Strengths

  1. A clear set of questions, relevant to topics covered in class.

  2. Clear motivation for studying data only starting in 2015.

  3. Various projects use packaged decompositions such as stl and decompose without explaining (and perhaps without knowing) what these actually do. This project digs deeper and explains, and justifies the choice of decompose vs stl in the given context.

  4. The choice of log transform is appropriate.

  5. The use of rolling cross-validation via tsCV is appropriate and well explained. The resulting conclusion - that the regression model worked better for longer time series, and differenced SARMA for shorter time series, is insightful and has a good candidate explanation.

  6. A range of appropriately used methods.

  7. Thorough contextualization with strengths and weaknesses of previous projects.

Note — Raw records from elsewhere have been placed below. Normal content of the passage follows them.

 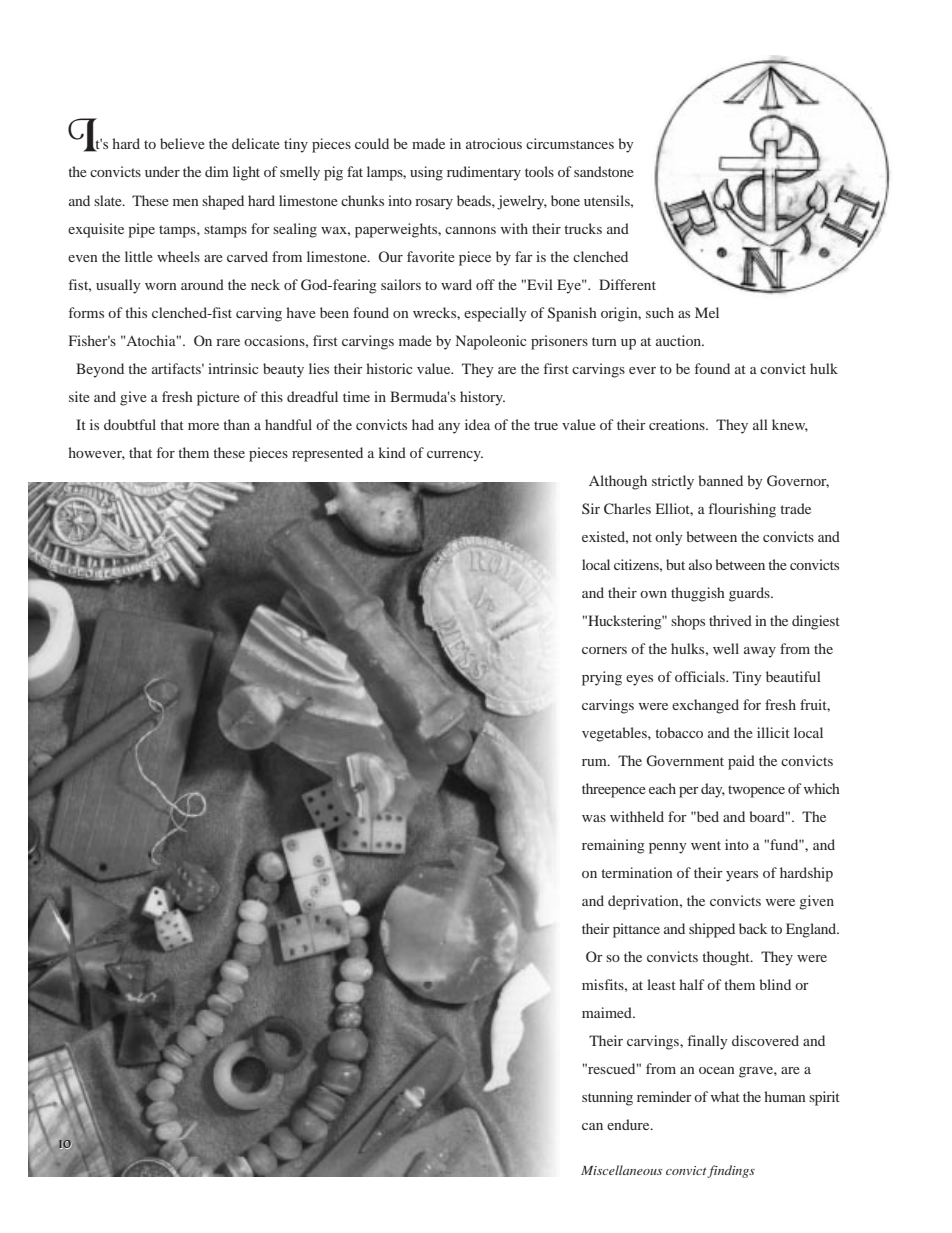 What do you see at coordinates (726, 648) in the document?
I see `well` at bounding box center [726, 648].
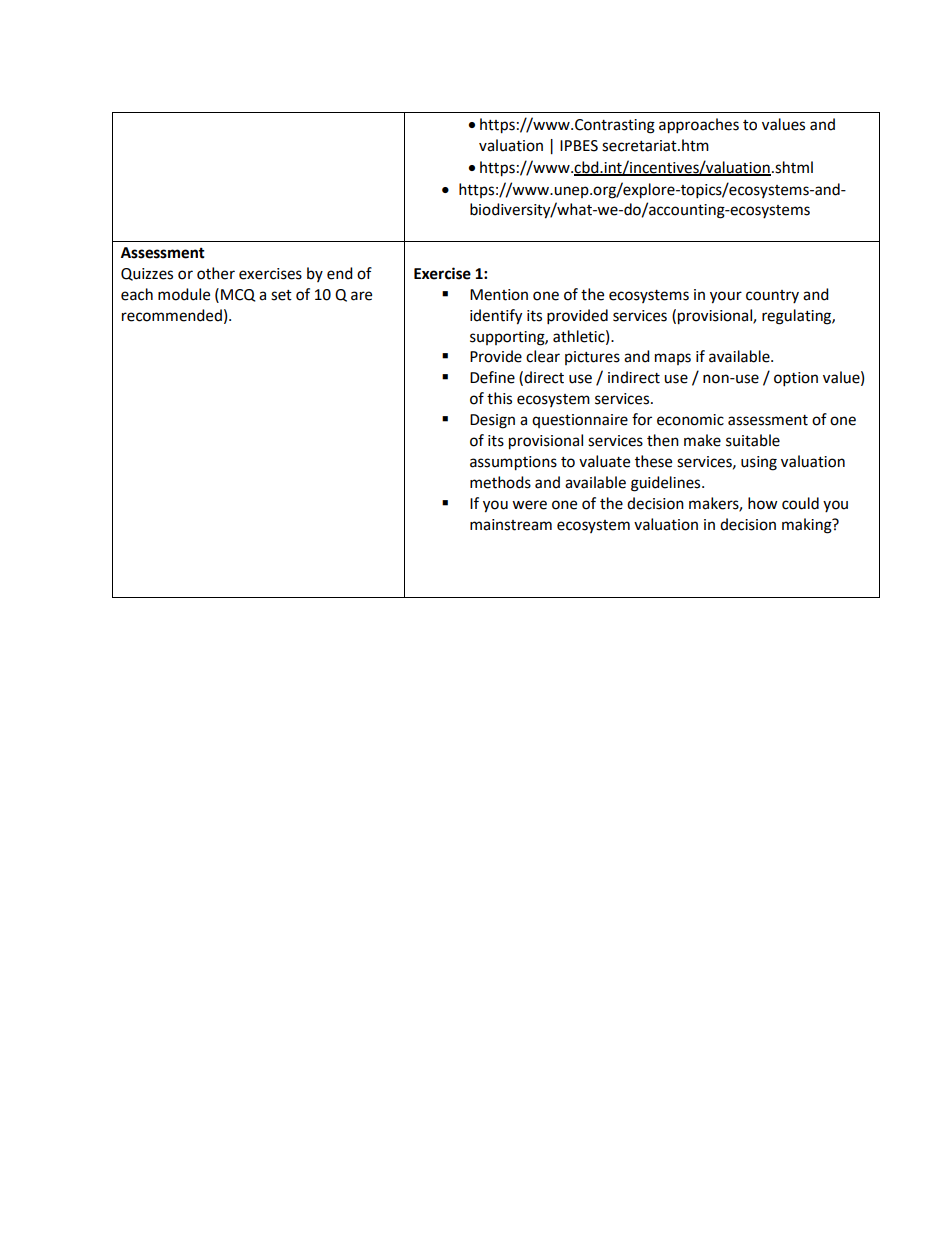  What do you see at coordinates (172, 315) in the screenshot?
I see `recommended` at bounding box center [172, 315].
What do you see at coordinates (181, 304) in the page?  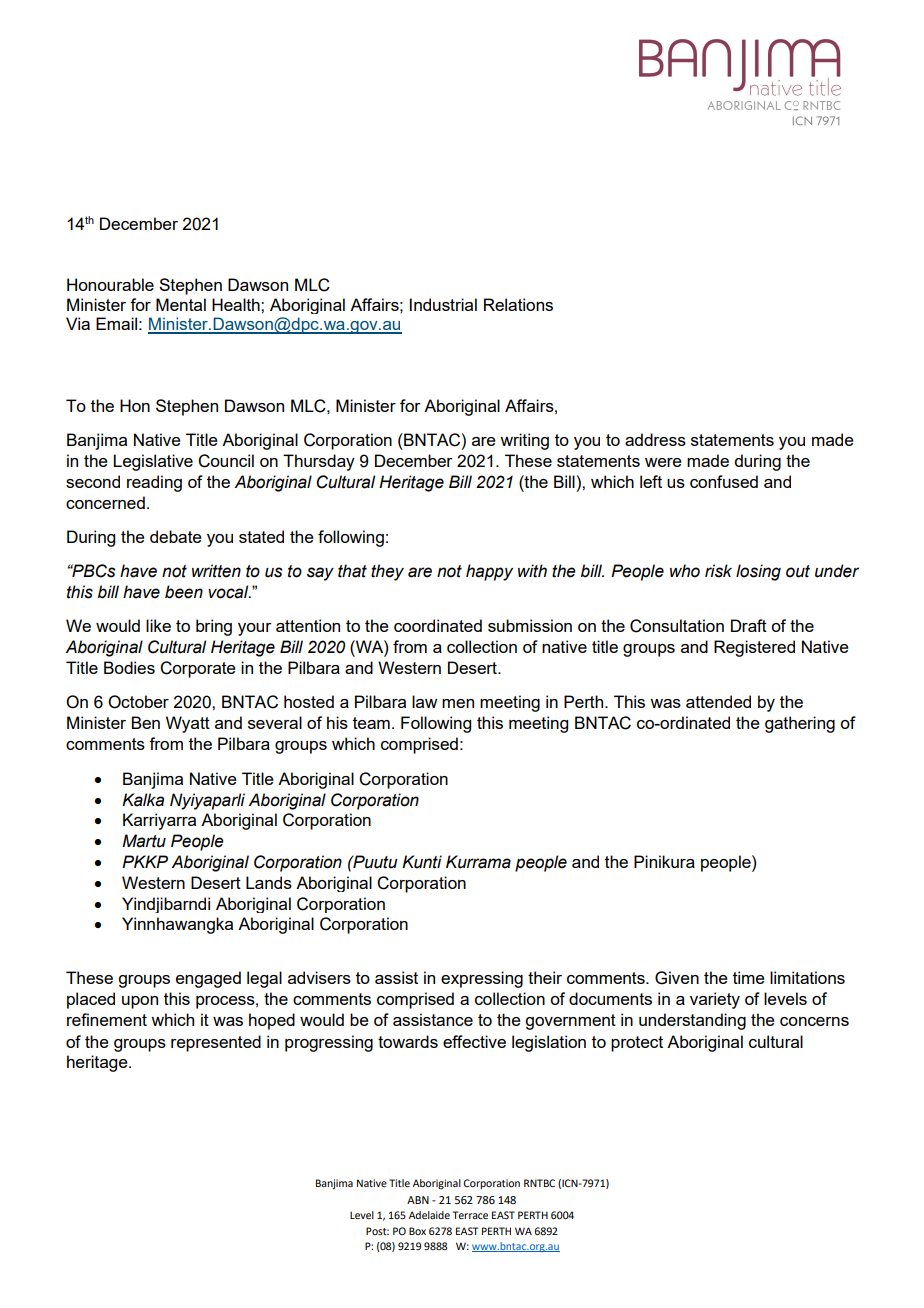 I see `Mental` at bounding box center [181, 304].
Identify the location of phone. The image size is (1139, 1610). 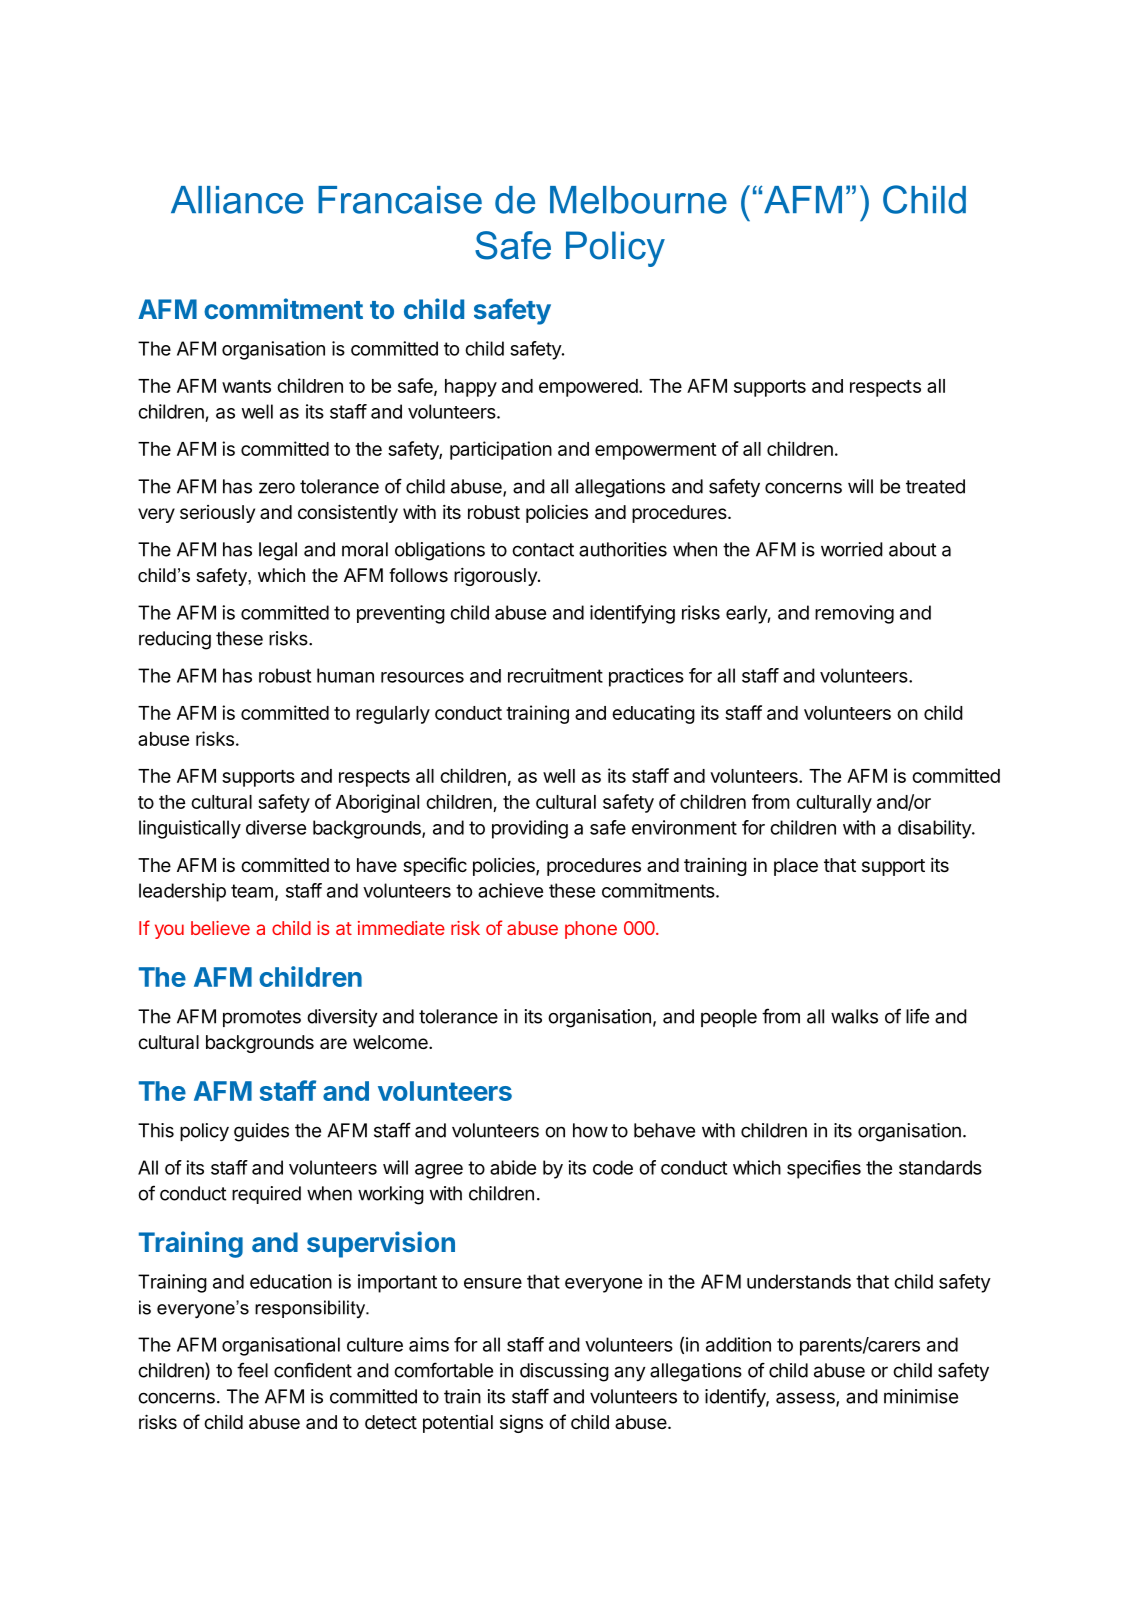
(591, 930).
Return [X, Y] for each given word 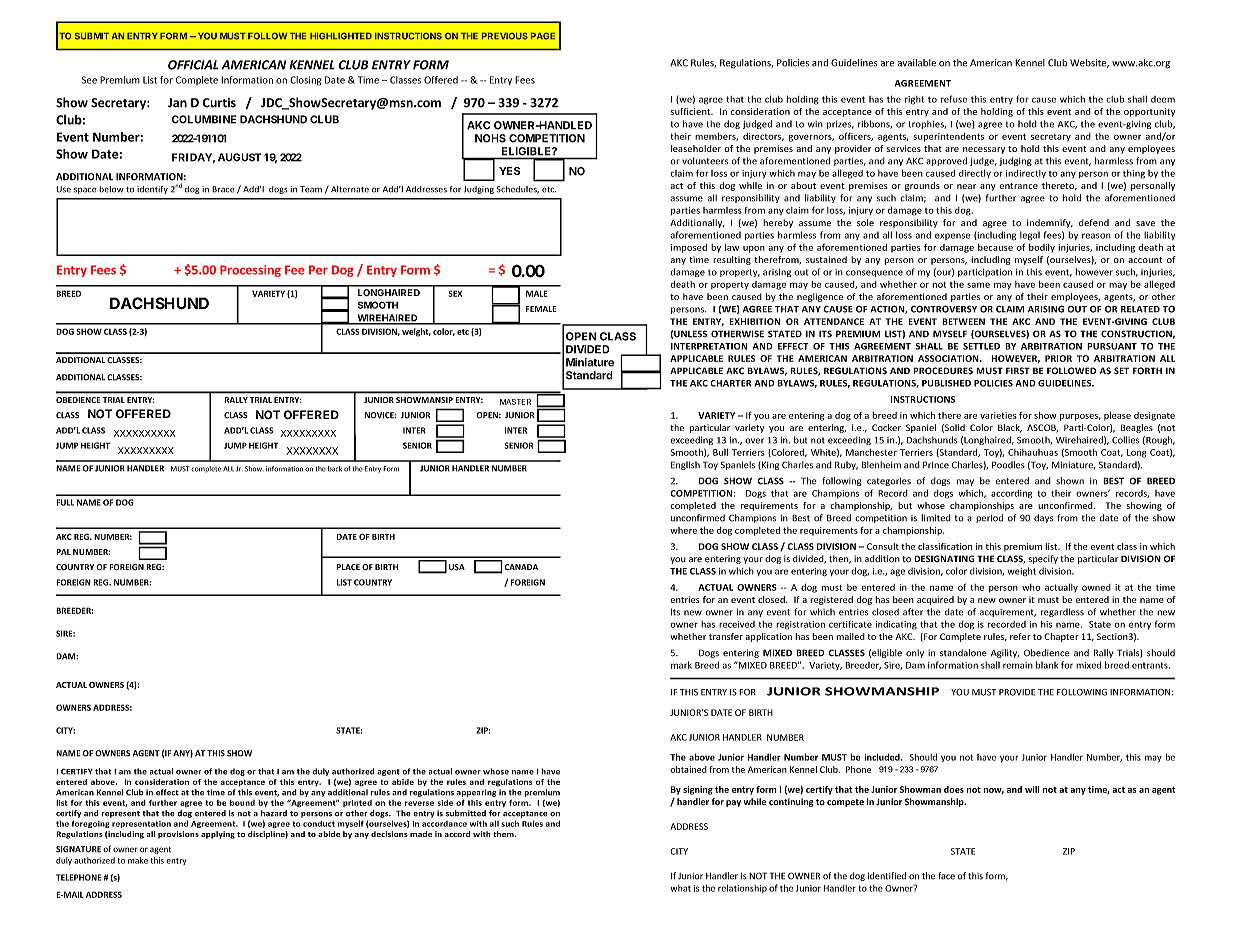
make [138, 860]
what [681, 888]
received [737, 624]
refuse [954, 99]
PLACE [348, 567]
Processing [250, 271]
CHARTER [730, 383]
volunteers [705, 161]
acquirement [1008, 613]
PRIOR [1058, 358]
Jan [177, 103]
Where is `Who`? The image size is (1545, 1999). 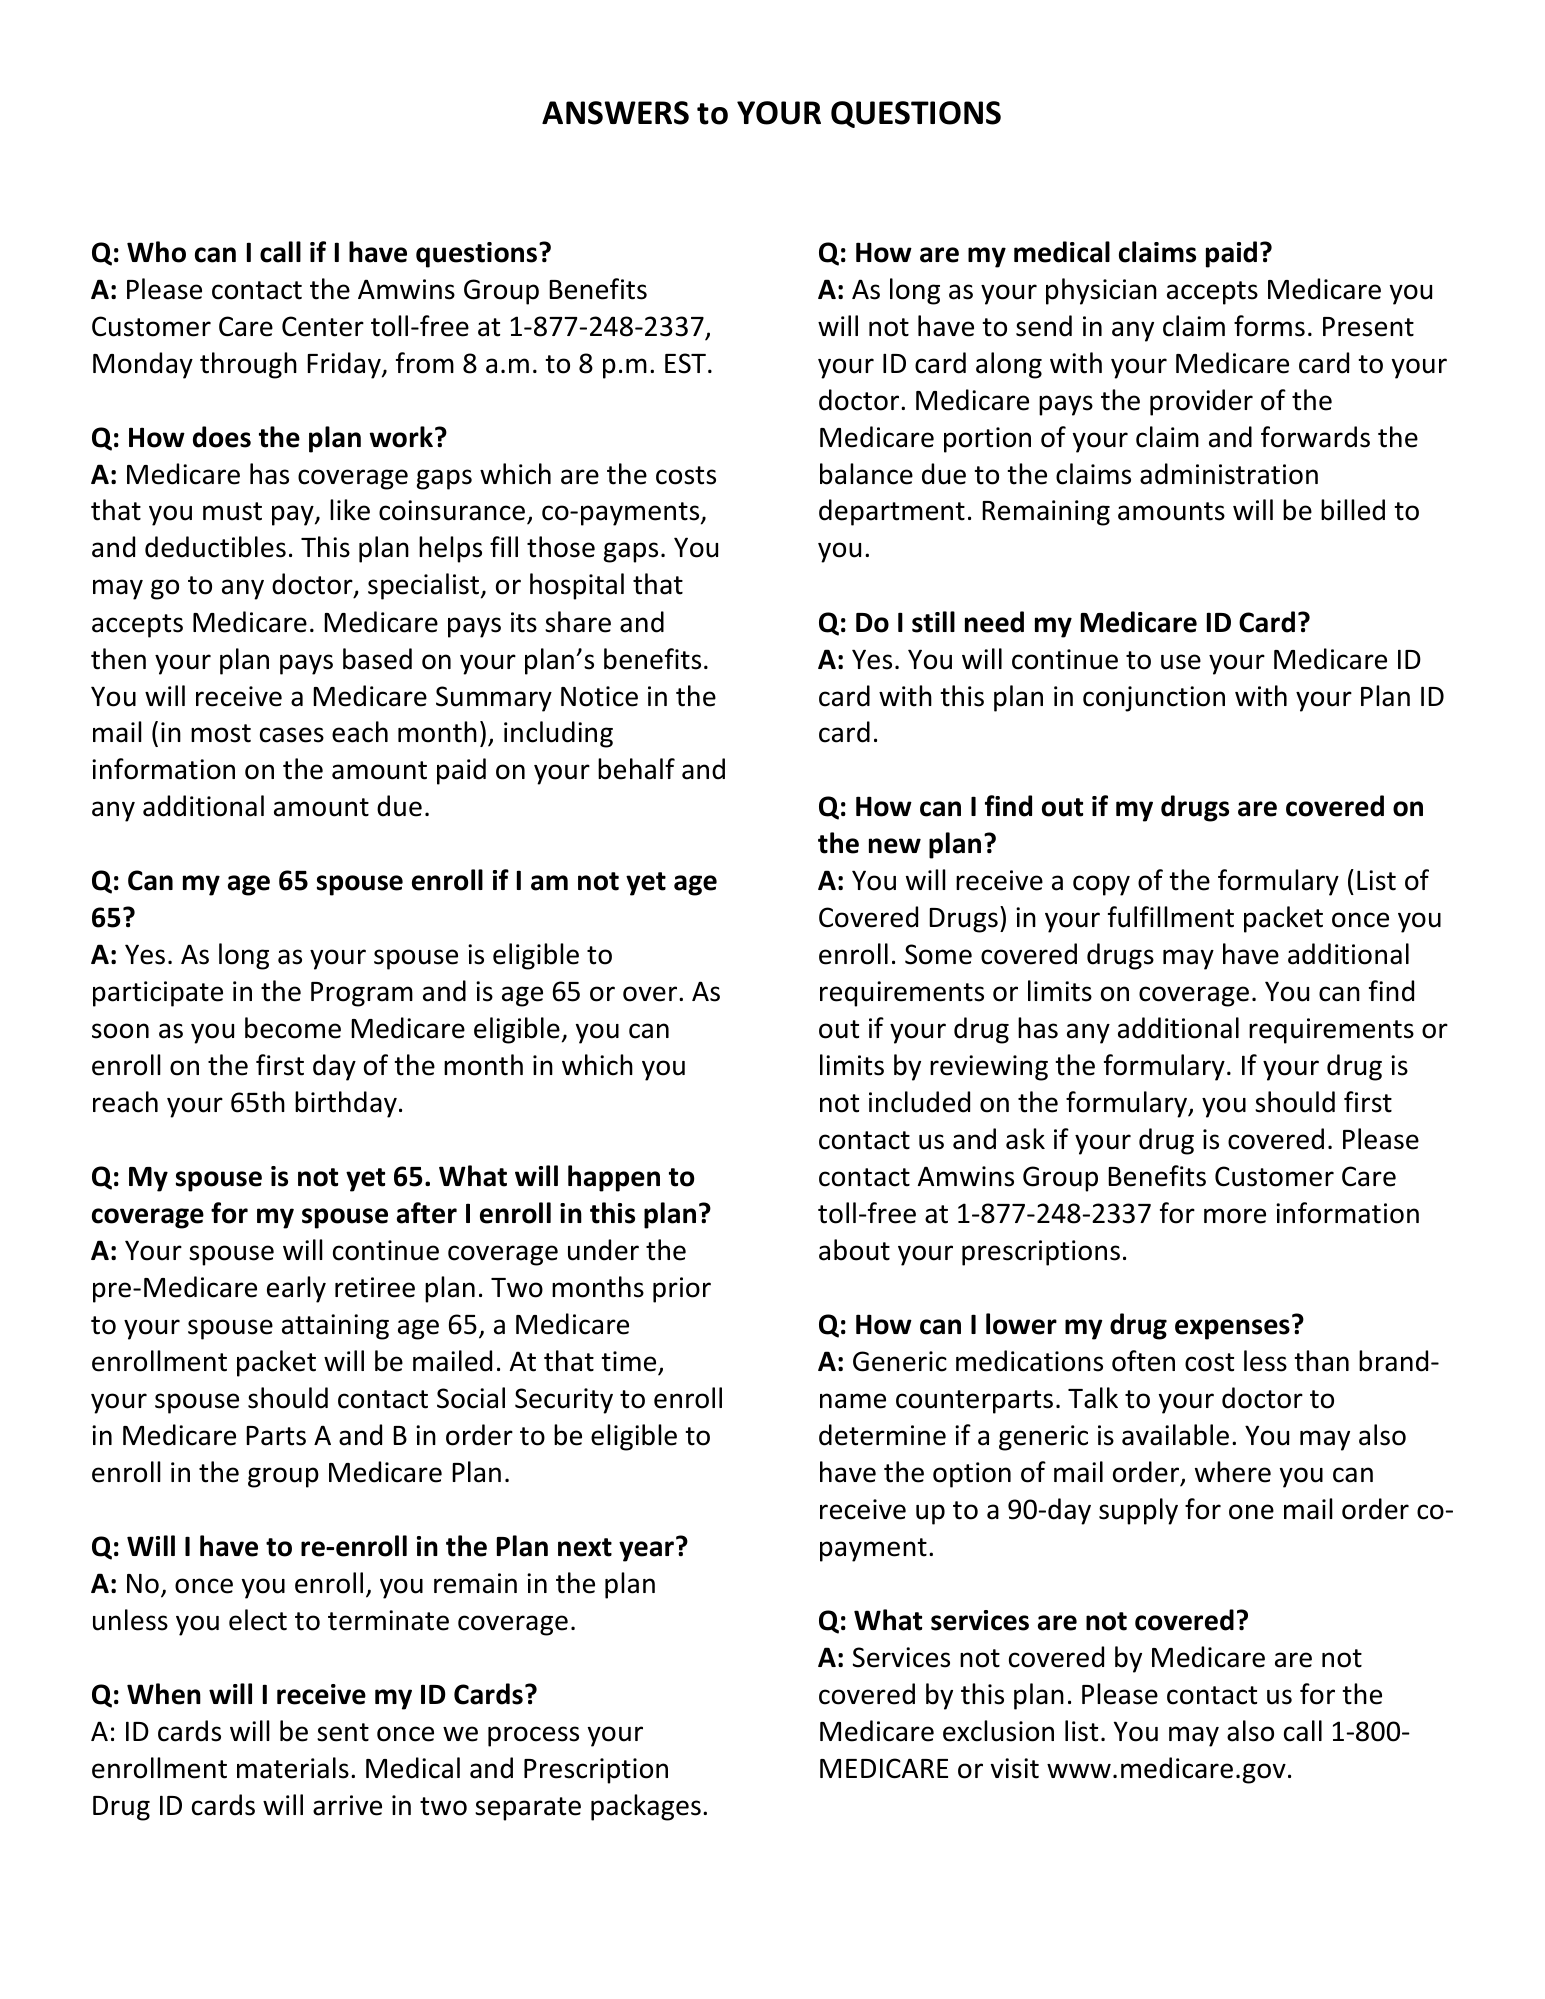 Who is located at coordinates (156, 252).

  8. Referees appreciated the careful coding, including the parallel computation of the AIC table.

Specific comments

  1. For the periodogram, units should be cycles per year, and annual seasonality is the bumps at 1,2,3 cycles per year. This could be seen more clearly after detrending. The maximum, at a frequency of 0.2, corresponds to a longer cycle, or perhaps to trend, which is a larger effect than the relatively small seasonality.

  2. For the AIC table, “mathematically improbable” could be a stronger assertion, “mathematically impossible”.

  3. Inverse AR roots inside the unit circle show causality, not invertibility.

  4. You found a large outlier, which is not so obvious from looking at the raw data. It could be interesting to investigate that further. What was going on at that date? One of the advantages of fitting a model is to identify the rare points that don’t fit the model.

  5. Plotting the sample ACF before detrending is not insightful - what is learned from this plot? Better to focus on informative figures.

  6. The study acknowledges external shocks like the COVID-19 pandemic and mortgage rate changes, but an explicit inclusion of these factors in the models such as exogenous variables in a regression with SARIMA errors could investigate these effects quantitatively.

  7. Numbered figure captions would help improve readability and make it easier for readers to reference figures.

  8. Macroeconomic covariates could be included via regression with SARIMA errors, potentially offering additional explanatory power.